A pelo menos 8 horas de carro de distância do antigo negócio, no extremo sul da França, a dupla subverteu um antigo albergue religioso medieval em um case da gastronomia. Reservar um de seus 16 lugares costuma levar meses.

Em parte, porque ele abre somente para seis refeições por semana (do jantar de sexta-feira ao almoço de segunda-feira). Se bem que, em Vailhan, vilarejo de 160 habitantes, faltariam habitués para os demais horários...

Adaptando-se às estações, os menus harmonizados têm valor fixo de € 210 e refletem uma gastronomia instintiva, regada a vinhos biodinâmicos. Mais do que isso, o restaurante propõe um novo modelo de trabalho. Ali, a sommelière premiada, a chef, a garçonete, a responsável pela pia e cada uma das mulheres do staff ganham o mesmo salário, sem um centavo de diferença.

A gestão revolucionária é coerente com a seleção de ingredientes e seu uso integral. Em contrapartida, implica que, em seu tempo vago, ela se dedique ao cuidado das sete hortas orgânicas da propriedade e às burocracias do negócio. 
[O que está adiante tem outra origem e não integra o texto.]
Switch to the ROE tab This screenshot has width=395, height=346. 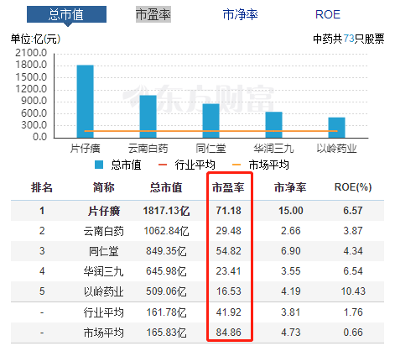[x=328, y=14]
Se Gaby não se vale das vinícolas mais famosas do país, Amélie não recorre a trufa e caviar. A nobreza vem do frescor e do que o terroir em que elas se inserem é capaz de contar por meio da bebida e da culinária que servem.
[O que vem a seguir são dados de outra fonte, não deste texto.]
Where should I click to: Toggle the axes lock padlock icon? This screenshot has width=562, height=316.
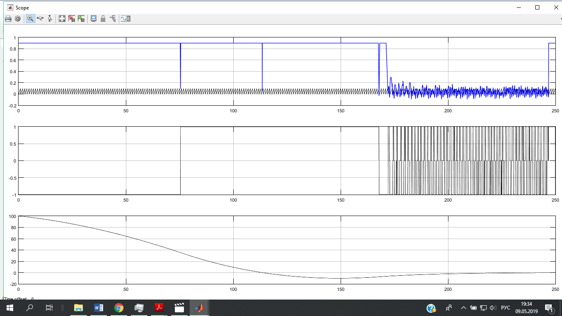tap(103, 19)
“O vinho e a comida falam para a gente de coisas muito íntimas, como acontece com o sexo e o orgasmo. Meu objetivo é permitir que a intimidade se estabeleça, é criar emoções”.

Äponem, vista e natureza ao redor

O projeto vanguardista não apenas foi recompensado com uma estrela Michelin como serviu de protótipo para o guia criar um astro paralelo – a estrela verde. Lançada em 2020, é uma distinção pela inovação sustentável, pela abordagem ambiental e, claro, por receitas que consideram o bem-estar do planeta.

Pode-se dizer que o Äponem vive em simbiose com a natureza que o rodeia, incluindo as vinhas antigas do Languedoc ou “o paraíso dos vinhos naturais”. Pelo conjunto da obra, além das três condecorações do Michelin, acumula uma série de outros prêmios e reconhecimentos, dentre os quais destacam-se Gault & Millau e Le Fooding.